Sus ojos echaban chispas.

– No me refería a nada en concreto. Sólo a las mujeres en general.

– Bueno, pues ésta es lista -dijo Johnny-, así que no la jodas.

Johnny descolgó el teléfono y apoyó el dedo sobre las teclas sin marcar.

– Bueno. Lárgate.

Pete le oyó marcar un número desde la puerta. En la calle, el tiempo empeoraba. Pete se ajustó la cazadora de cuero y palpó la 357 que llevaba bajo el brazo. Necesitaba un vehículo y sabía dónde encontrarlo. Su Excursion verde estaba aparcado en la acera. El otro coche, El Camino, estaba fuera de circulación, en un garaje de Patterson. Dos guatemaltecos idiotas lo habían llevado hasta Atlanta con un par de máquinas tragaperras robadas que intentaron cargar en la parte trasera de un camión en un área de servicio de la I-95.

Pete aguardó a que el encargado del garaje moviera un par de coches que bloqueaban la salida del que quería llevarse. Una vez en él se dirigió al puente George Washington. Había un tipo que tenía una tienda de comestibles en la calle Ciento diecisiete que le debía un favor. En el espejo retrovisor el sol se fundía en un charco rojo sangre por detrás de un horizonte encapotado. Pete se quedó fascinado por el color y estuvo a punto de empotrarse contra un camión.

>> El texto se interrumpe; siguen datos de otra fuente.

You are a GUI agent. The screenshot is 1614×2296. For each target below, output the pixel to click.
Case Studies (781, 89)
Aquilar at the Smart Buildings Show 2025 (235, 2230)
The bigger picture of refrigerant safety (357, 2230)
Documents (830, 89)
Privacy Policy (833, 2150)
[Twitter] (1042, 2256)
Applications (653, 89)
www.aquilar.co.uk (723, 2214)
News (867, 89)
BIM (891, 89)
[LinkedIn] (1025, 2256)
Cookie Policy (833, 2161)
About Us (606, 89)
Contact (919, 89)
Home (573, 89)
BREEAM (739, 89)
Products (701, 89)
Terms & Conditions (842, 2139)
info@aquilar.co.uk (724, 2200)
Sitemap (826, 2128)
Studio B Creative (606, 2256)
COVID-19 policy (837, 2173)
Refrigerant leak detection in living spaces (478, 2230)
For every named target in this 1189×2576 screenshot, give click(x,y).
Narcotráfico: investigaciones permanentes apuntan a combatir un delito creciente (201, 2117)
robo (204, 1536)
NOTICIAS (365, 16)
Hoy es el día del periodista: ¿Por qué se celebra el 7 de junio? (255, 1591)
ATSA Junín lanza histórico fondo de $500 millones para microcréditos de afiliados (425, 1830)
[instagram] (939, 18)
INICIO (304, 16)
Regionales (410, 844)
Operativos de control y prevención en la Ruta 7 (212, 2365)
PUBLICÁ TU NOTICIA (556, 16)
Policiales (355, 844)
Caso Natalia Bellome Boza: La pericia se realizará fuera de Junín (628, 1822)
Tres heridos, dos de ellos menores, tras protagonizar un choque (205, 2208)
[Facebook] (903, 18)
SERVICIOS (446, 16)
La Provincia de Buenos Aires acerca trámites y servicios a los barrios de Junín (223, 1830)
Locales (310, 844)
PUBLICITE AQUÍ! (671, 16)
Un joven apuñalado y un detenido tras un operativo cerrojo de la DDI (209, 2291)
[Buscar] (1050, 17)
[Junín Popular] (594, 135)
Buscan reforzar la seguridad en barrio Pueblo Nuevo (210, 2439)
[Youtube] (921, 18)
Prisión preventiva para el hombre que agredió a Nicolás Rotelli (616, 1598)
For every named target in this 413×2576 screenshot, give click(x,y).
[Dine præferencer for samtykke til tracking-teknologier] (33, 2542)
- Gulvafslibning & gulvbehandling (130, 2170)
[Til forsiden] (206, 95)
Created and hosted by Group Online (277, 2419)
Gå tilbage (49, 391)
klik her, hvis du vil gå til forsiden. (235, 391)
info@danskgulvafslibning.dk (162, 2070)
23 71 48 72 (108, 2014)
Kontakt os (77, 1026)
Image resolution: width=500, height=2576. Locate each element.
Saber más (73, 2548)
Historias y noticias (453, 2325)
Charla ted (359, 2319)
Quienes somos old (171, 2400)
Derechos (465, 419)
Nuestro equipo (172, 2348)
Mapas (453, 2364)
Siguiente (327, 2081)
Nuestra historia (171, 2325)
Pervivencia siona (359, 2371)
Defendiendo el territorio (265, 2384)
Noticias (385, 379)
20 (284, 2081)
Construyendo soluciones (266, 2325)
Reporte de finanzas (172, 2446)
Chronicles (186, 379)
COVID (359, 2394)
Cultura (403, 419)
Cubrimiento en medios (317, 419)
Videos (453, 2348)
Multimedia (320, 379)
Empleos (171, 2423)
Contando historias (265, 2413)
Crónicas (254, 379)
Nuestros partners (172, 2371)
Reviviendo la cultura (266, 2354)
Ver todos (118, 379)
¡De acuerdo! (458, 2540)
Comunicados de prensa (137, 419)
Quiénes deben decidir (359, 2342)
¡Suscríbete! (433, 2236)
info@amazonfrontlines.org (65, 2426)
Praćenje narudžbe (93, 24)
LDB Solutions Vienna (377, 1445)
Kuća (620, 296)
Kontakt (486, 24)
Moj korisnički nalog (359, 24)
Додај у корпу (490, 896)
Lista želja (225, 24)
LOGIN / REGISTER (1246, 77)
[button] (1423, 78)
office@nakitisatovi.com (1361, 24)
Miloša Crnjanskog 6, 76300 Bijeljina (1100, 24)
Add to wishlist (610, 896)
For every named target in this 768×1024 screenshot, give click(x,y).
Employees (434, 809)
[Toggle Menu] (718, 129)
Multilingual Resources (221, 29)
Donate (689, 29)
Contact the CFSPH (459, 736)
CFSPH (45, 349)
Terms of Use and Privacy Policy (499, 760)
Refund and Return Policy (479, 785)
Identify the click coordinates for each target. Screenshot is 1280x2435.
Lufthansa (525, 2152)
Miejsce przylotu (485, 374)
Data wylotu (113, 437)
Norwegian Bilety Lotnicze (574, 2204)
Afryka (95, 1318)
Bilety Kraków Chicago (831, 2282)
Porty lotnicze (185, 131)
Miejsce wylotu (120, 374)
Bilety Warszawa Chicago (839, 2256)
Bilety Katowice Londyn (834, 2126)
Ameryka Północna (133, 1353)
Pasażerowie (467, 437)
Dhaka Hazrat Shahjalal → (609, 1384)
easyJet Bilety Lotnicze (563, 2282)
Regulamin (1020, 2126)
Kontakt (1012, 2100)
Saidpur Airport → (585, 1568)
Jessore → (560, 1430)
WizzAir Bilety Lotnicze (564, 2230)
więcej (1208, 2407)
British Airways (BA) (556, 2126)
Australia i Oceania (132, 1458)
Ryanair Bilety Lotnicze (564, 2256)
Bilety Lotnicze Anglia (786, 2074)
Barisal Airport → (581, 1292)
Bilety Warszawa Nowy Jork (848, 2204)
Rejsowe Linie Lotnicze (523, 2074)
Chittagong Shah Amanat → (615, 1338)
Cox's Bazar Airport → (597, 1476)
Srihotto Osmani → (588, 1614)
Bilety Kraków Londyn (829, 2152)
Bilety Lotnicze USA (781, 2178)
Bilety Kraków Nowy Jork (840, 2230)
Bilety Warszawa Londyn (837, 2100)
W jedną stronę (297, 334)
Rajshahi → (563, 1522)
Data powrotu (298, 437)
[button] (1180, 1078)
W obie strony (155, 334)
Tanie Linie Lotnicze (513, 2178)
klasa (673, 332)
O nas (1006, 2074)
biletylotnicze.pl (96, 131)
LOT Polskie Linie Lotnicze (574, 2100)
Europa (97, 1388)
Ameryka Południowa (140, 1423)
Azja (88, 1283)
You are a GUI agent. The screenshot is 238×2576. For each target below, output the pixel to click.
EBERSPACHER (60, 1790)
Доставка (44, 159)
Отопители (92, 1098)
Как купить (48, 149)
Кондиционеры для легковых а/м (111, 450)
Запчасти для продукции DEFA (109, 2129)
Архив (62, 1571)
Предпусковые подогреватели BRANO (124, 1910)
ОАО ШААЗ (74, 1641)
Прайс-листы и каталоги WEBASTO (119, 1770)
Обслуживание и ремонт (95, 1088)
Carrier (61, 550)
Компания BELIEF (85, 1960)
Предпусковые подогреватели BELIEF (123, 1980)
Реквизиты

El tipo de la tienda de comestibles le dio a elegir entre tres pistolas. Una iba provista de un silenciador casero, una lata llena envuelta en cristal y pintada de negro. Lo habían soldado a una 380; la abrió para poder observar el tambor a la luz y revisar la juntura. Tenía buen aspecto, así que volvió a cerrarla y la guardó en una bolsa junto con una caja de balas.

Le costó dos de los grandes. El tipo se quedaba quinientos de comisión. No era un mal negocio. Él sabía que Johnny le daría la mitad de esa cantidad por un trabajo como ése.